Once the patch is verified, the new status will be reflected by the ok-to-test label.

I understand the commands that are listed here.

Instructions for interacting with me using PR comments are available here. If you have questions or suggestions related to my behavior, please file an issue against the kubernetes-sigs/prow repository.

skonto · 2024-09-09T13:58:01Z

/ok-to-test

skonto · 2024-09-09T13:58:27Z

cc @dprotaso for review.

codecov · 2024-09-09T14:01:51Z

Codecov Report

Attention: Patch coverage is 65.30612% with 17 lines in your changes missing coverage. Please review.

Project coverage is 83.48%. Comparing base (5717d19) to head (3575484).

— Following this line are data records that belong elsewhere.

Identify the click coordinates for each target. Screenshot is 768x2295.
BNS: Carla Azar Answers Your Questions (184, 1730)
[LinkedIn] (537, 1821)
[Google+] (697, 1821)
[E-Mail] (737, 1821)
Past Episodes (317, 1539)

Files with missing lines	Patch %	Lines
pkg/reconciler/revision/reconcile_resources.go	56.00%	6 Missing and 5 partials ⚠️
pkg/testing/functional.go	62.50%	5 Missing and 1 partial ⚠️

Additional details and impacted files

@@            Coverage Diff             @@
##             main   #15503      +/-   ##
==========================================
- Coverage   83.53%   83.48%   -0.06%     
==========================================
  Files         219      219              
  Lines       17427    17456      +29     
==========================================
+ Hits        14558    14573      +15     
- Misses       2498     2507       +9     
- Partials      371      376       +5

☔ View full report in Codecov by Sentry.
📢 Have feedback on the report? Share it here.

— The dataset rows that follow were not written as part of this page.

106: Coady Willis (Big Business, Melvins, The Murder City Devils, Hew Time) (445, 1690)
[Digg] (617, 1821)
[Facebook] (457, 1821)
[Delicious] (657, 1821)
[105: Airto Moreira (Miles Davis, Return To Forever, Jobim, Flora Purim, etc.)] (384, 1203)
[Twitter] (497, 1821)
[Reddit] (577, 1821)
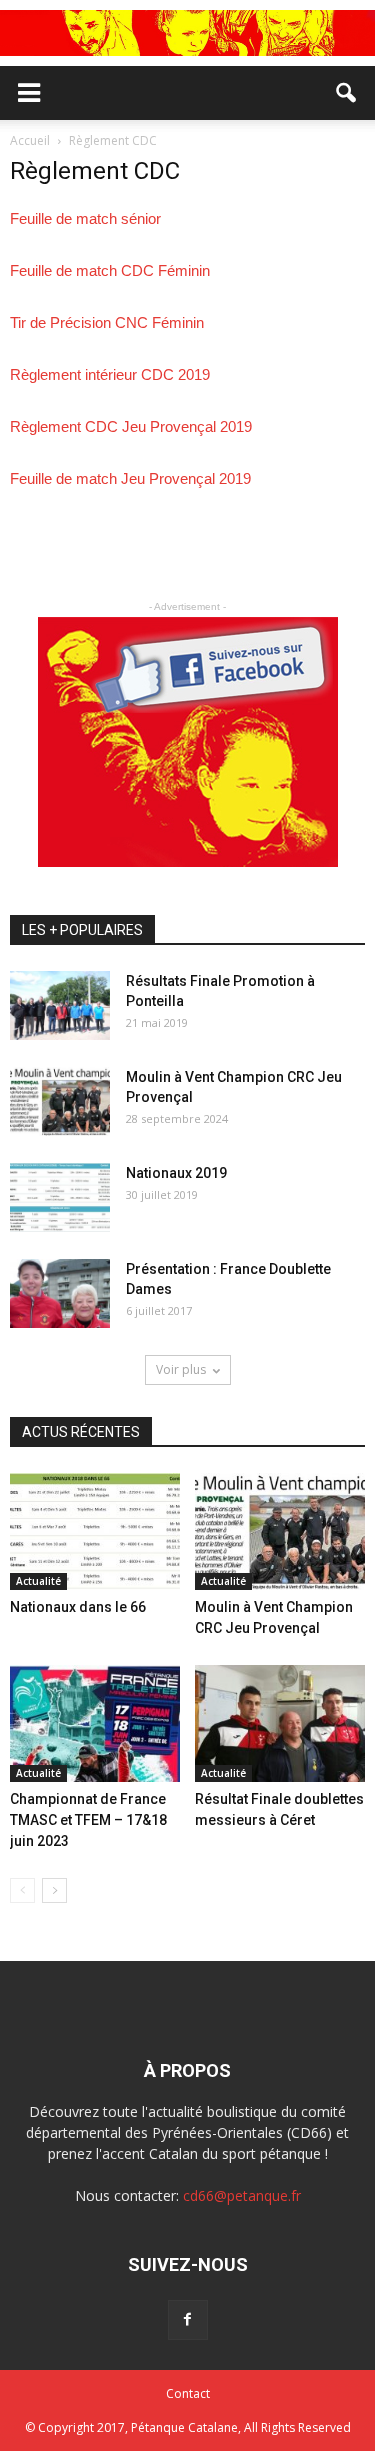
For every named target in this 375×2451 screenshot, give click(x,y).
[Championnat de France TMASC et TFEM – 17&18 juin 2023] (95, 1723)
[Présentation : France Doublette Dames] (60, 1293)
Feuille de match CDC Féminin (110, 270)
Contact (188, 2393)
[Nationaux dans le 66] (95, 1531)
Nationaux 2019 (176, 1173)
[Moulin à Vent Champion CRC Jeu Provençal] (60, 1101)
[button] (347, 93)
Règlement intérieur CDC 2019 (110, 374)
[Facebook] (188, 2320)
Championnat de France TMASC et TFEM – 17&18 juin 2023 (88, 1820)
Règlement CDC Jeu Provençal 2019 (131, 426)
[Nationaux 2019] (60, 1197)
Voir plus (181, 1369)
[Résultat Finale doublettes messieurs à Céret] (280, 1723)
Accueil (31, 140)
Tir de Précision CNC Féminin (107, 322)
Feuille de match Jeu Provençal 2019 (130, 478)
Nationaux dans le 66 (78, 1607)
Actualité (38, 1581)
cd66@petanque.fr (242, 2195)
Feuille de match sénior (85, 218)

skonto · 2024-10-03T11:28:00Z

@dprotaso gentle ping, any objections on this one? It seems ok to me.

skonto · 2024-10-06T16:23:02Z

pkg/reconciler/revision/reconcile_resources.go

@@ -117,6 +117,10 @@ func (c *Reconciler) reconcileDeployment(ctx context.Context, rev *v1.Revision)
 		}
 	}

+	if *deployment.Spec.Replicas > 0 && *deployment.Spec.Replicas == deployment.Status.ReadyReplicas {


@SaschaSchwarze0 hi, should we relax the condition?

We set the revision as containerUnhealthy when a "permanent" like failure is detected:

// If a container keeps crashing (no active pods in the deployment although we want some) if *deployment.Spec.Replicas > 0 && deployment.Status.AvailableReplicas == 0 {

Resetting this should happen when we have at least one pod up (deployment.Status.AvailableReplicas>0) no ?
I am thinking of a bursty load scenario where not all pods become ready (eg. some new stay in pending state and some old recover from the old issue and become ready). However, then we keep the revision in false ready status if we don't reach the desired number of pods as set in the deployment replicas field.
Could this be true if we have a bursty load where deployment is set to replicas> currentScale>= minsCale >= 1 directly due to some autoscaling decision? 🤔

Hi @skonto, sorry for the late response. I was out for some time.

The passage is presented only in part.